Content Marketing: One Language Does Not Fit All
Umang Bedi, president of multilingual news and content-aggregating service Dailyhunt, discusses how language and culture impact content success in countries with diverse and growing populations, such as India.
Nelson Mandela once said: “If you talk to a man in a language he understands, that goes to his head. If you talk to him in his language, that goes to his heart.” This quote is particularly resonant in the Asia-Pacific region, where numerous local languages are a way for brands to create meaningful and more impactful relationships with consumers.
India—home to 22 major languages, written in 13 different scripts, with more than 720 dialects—is emblematic. Research shows that 88% of Indian-language Internet users are more likely to respond to a digital advertisement in their local language than they are to one in English. Considering that the number of Indian-speaking Internet users is expected to reach 536 million in 2021, the study stated, the opportunity for marketers is sizeable.
CMO.com sat down with Umang Bedi, president of multilingual news and content-aggregating service Dailyhunt, to discuss how language and culture impact content success in countries with diverse and growing populations. (Note: Bedi is former managing director of Adobe South East Asia.)
CMO.com: Why are local languages an important consideration for content marketers in a county like India?
Bedi: India is a very diverse, non-homogenous society. Every time you pass through a different state you know the language and culture changes, and that’s what makes it exciting. We’re seeing this diversity increasingly reflected in India’s Internet usage, which is pivoting to local language content.
Three-fourths of Internet users in India are expected to be local-language consumers by 2021 [according to KPMG]. For marketers, this represents a very large audience and an even larger opportunity.
The appeal of content marketing is in its ability to use valuable, personalised content to reach audiences and build awareness and trust—and local languages enable marketers to do just that.

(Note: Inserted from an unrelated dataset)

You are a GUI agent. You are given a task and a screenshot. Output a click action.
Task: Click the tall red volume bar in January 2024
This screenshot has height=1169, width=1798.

Such personalisation provides a strong customer experience throughout the APAC region, offering both customers and brands a host of benefits.
CMO.com: What’s the recipe for effective adaptation?
Bedi: Adapting content is not as simple as writing English-based content and translating it. Local context is crucial, and effective adaptation comes down to two factors: the type of content and who is translating it.
Written content is the easiest to adapt, followed by gifs and images with text. It takes longer to understand video and audio content, to rerecord and dub it, but this is still worth doing as local populations look for this content**.**
We have found that 2.5 billion videos are being consumed by Indian users on Dailyhunt per month, and this is predominantly in local languages because English content makes up around only 10% of the platform.
In the translation process, it’s important to take local cultures, context, and customs into account. What sounds appealing in Hindi may translate poorly in Bengali, which means the message needs to be tweaked, too.
CMO.com: Can you give an example of how brands might approach adapting their content to local languages?
Bedi: While adapting marketing campaigns for a richly diverse and highly populated country such as India involves more layers of work, the digital world is evolving to make the process much simpler, with local creative agencies that offer translation services and dynamic content forms.
Specialised agencies offer content translation, creative, and advertising across different languages and dialects, allowing cost-effective, contextual translation of marketing to create dynamic content that adapts to each audience on the go.
At Dailyhunt, we’ve worked with food-tech platform Zomato in India. When people look them up, Zomato sends offers from the nearest restaurant using localised ZIP/postcode-level targeting. The creative changes on the fly, the offer changes on the fly, the name of the restaurant changes on the fly, and all of this happens across 14 different languages automatically.
CMO.com: Beyond greater personalisation, what other incentives are there for brands to embrace local language content?
Bedi: Data presented in the [aforementioned] study suggests the click-through rate of local language content is about two times that of English language content. Higher engagement means greater opportunities to drive higher conversion and better leads for your brand.
CMO.com: What strategic advice would you give to APAC marketers looking to break into a multilingual country like India?
Bedi: Devising an effective content strategy involves four phases. The first is research: Study the country and observe all the divisions and subsectors, then take the time to understand each of your individual customer segments and cultures. This will help you decide which demographics you intend to target.
The second phase is messaging: Create a central theme or message as part of your campaign and translate it for the local markets. Take local context into account, too**.**
Execution is third. Decide which content types to use and, if you can, adapt them “on the fly” to each group. This includes planning what continuous nurturing looks like in each language for each region to capitalise on upselling, cross-selling, and long-term loyalty. It’s important to ensure that the whole journey, from initial clicks to landing pages, is consistent in each language.
The fourth phase is growth. Introduce platforms and services that allow you to scale up and support expansion of the first three phases.
CMO.com: Any final thoughts?
Bedi: There’s a philosophy to the way you approach languages in marketing. Different people from around the world may speak to you in English because you work in a global organisation. But the level of comfort and trust they have with their own language represents an amazing opportunity that needs to be served–not ignored.